Зима. Рыба

Планшеты изъяли. Карточка потерялась. Егоров чувствовал себя униженным, злым и оскорблённым.

За те три часа, что они ожидали сотрудника безопасности в тесной каморке на первом этаже административного корпуса завода, Егоров трижды пытался выпросить звонок на Югру-5. Угрожать было бесполезно. Он не знал, что произойдёт с его родным «Академиком Гамаюновым» за это время, но предполагал только худшее.

На тюремное помещение обстановка не походила, но давила на психику ситуация изрядно. На втором часу принесли горячий напиток — судя по всему, искусственный принт-чай с красителем, самый дешёвый. Вольдемара по закону подлости повели на допрос первым спустя два с лишним часа.

Допрашивали горе-поэта, судя по всему, где-то неподалёку — возможно, в соседнем кабинете. Наконец, Вольдемара провели мимо кабинета, и он крикнул Егорову:

— Не боись, чувак, всё пучком! Тебя отпустят! Потом спишемся.

Егоров промолчал. К моменту, когда сотрудник охраны подтолкнул Леонида в кабинет, в нём смешались злоба и отчаяние. Внутри за столиком сидел грузный, седой мужик в сером пиджаке с большой бородавкой на щеке.

— Егоров, Леонид Ромуальдович? — голос был спокойный, медленный, как будто слегка хмельной.

— Так точно, — хмуро ответил поэт.

— Присаживайтесь. Объясните в двух словах, вы-то, бывший имперский военный, какого хрена согласились на такое?

— Вы видео смотрели⁈ — рявкнул Егоров. — Я понятия не имел, куда он меня тащит. Клюнул на лёгкий заработок. Я его до этого видел пару раз. Сталкивать лбами Империю и Союз, или кто там за этим всем стоит — последнее, что могло прийти мне на ум. Мне просто были нужны деньги, чтобы вернуться в Пермь или в Новоуральск.

— Ну… Это же не гигантская сумма для вас, как я понимаю? Так почему?

— Не на билет. У меня яхта. «Академик Гамаюнов». На стоянке на Югре-5. Точнее, была там до прошлого часа! Сейчас мне придётся разыскивать её по всей системе! По штраф-стоянкам.

На лице офицера отобразилась лёгкая растерянность.

— Успокойтесь. А то я вызову охрану. Вы торопитесь… Давайте тогда не будем ходить вокруг да около. То есть вы признаёте, что не планировали никаких враждебных действий по отношению к товариществу «Обувь-Эксперт» и не вступали в связи с какими-то… иными структурами?

— Более того, я даже не знаю, каким структурам было адресовано его послание. И подозреваю, что это просто очередная безумная идея Вольдемара без какого-то спонсора или заказа.
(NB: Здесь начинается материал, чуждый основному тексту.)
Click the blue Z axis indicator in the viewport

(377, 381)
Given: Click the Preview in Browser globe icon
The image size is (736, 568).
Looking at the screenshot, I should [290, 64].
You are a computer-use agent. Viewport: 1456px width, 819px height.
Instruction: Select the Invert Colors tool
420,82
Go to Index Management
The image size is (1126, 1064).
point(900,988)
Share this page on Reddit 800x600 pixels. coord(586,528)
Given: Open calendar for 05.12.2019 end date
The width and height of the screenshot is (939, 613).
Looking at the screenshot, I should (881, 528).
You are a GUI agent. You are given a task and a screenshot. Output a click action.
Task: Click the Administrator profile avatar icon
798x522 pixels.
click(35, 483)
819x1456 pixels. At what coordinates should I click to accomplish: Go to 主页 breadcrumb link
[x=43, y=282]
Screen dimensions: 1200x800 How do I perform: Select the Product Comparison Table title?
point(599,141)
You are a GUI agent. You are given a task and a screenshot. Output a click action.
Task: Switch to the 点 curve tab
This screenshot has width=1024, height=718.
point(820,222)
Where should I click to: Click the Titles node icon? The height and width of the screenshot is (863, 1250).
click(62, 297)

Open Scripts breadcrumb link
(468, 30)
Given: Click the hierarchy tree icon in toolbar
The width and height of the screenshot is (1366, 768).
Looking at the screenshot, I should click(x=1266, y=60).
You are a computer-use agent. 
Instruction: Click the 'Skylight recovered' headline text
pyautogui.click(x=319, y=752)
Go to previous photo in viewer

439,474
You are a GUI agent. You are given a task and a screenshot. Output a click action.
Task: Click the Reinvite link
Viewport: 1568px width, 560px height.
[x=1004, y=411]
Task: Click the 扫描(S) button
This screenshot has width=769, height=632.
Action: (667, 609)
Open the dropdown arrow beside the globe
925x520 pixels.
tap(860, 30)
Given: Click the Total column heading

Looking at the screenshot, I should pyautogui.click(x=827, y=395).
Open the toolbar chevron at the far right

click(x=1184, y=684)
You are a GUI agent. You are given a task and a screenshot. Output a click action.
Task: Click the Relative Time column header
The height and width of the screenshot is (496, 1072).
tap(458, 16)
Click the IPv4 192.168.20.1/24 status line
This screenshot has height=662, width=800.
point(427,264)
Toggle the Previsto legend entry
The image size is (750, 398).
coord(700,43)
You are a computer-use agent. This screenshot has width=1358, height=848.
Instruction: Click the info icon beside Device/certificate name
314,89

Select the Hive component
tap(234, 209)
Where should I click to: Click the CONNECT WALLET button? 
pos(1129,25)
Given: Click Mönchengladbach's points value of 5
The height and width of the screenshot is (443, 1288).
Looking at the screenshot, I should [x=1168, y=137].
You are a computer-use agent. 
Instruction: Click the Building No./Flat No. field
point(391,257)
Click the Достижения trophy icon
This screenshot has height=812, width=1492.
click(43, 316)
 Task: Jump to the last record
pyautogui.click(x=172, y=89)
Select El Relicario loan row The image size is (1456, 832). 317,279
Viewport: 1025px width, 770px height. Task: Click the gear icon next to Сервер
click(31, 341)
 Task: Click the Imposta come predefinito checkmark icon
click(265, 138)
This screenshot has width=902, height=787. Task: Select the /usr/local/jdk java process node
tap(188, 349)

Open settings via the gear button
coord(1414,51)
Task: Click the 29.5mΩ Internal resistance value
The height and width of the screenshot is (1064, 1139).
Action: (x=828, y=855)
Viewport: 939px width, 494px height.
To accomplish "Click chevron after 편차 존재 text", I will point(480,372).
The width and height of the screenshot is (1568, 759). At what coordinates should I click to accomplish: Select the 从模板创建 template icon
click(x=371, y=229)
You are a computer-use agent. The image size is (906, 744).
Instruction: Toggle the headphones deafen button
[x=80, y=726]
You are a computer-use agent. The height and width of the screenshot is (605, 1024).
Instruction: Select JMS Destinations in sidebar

Офицер задумчиво постучал пальцами по столу, привстал с места.

— В таком случае, не вижу состава преступления в ваших действиях. За исключением причинения лёгкого вреда здоровью.

— Чёрт возьми, то есть вы просто так продержали меня три с лишним часа⁈..

— Ну, путь до этого завода не близкий. Я летел из Центрального района, поэтому…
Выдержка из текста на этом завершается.